[68Ga]NODAGA-RGD for imaging αvβ3 integrin expression

Purpose A molecular target involved in the angiogenic process is the alpha(v)beta(3) integrin. It has been demonstrated in preclinical as well as in clinical studies that radiolabelled RGD peptides and positron emission tomography (PET) allow noninvasive monitoring of alpha(v)beta(3) expression. Here we introduce a Ga-68-labelled NOTA-conjugated RGD peptide ([Ga-68]NODAGA-RGD) and compare its imaging properties with [Ga-68]DOTA-RGD using small animal PET. Methods Synthesis of c(RGDfK(NODAGA)) was based on solid phase peptide synthesis protocols using the Fmoc strategy. The Ga-68 labelling protocol was optimized concerning temperature, peptide concentration and reaction time. For in vitro characterization, partition coefficient, protein binding properties, serum stability, alpha(v)beta(3) binding affinity and cell uptake were determined. To characterize the in vivo properties, biodistribution studies and microPET imaging were carried out.
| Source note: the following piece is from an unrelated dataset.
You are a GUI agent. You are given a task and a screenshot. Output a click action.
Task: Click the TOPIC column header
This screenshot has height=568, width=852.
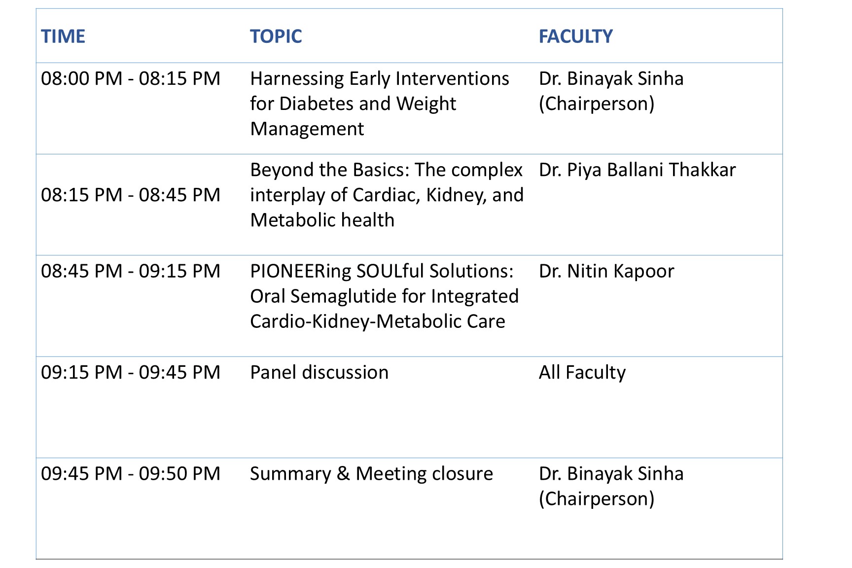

For both in vitro and in vivo evaluation, alpha(v)beta(3)-positive human melanoma M21 and alpha(v)beta(3)-negative M21-L cells were used. Results [Ga-68]NODAGA-RGD can be produced within 5 min at room temperature with high radiochemical yield and purity (> 96%). In vitro evaluation showed high alpha(v)beta(3) binding affinity (IC50=4.7 +/- 1.6 nM) and receptor-specific uptake. The radiotracer was stable in phosphate-buffered saline, pH 7.4, FeCl3 solution, and human serum. Protein-bound activity after 180 min incubation was found to be 12-fold lower than for [Ga-68]DOTA-RGD. Biodistribution data 60 min post-injection confirmed receptor-specific tumour accumulation. The activity concentration of [Ga-68]NODAGA-RGD was lower than [Ga-68]DOTA-RGD in all organs and tissues investigated, leading to an improved tumour to blood ratio ([Ga-68]NODAGA-RGD: 11, [Ga-68]DOTA-RGD: 4). Micro-PET imaging confirmed the improved imaging properties of [Ga-68]NODAGA-RGD compared to [Ga-68]DOTA-RGD. Conclusion The introduced [Ga-68]NODAGA-RGD combines easy accessibility with high stability and good imaging properties making it an interesting alternative to the F-18-labelled RGD peptides currently used for imaging alpha(v)beta(3) expression.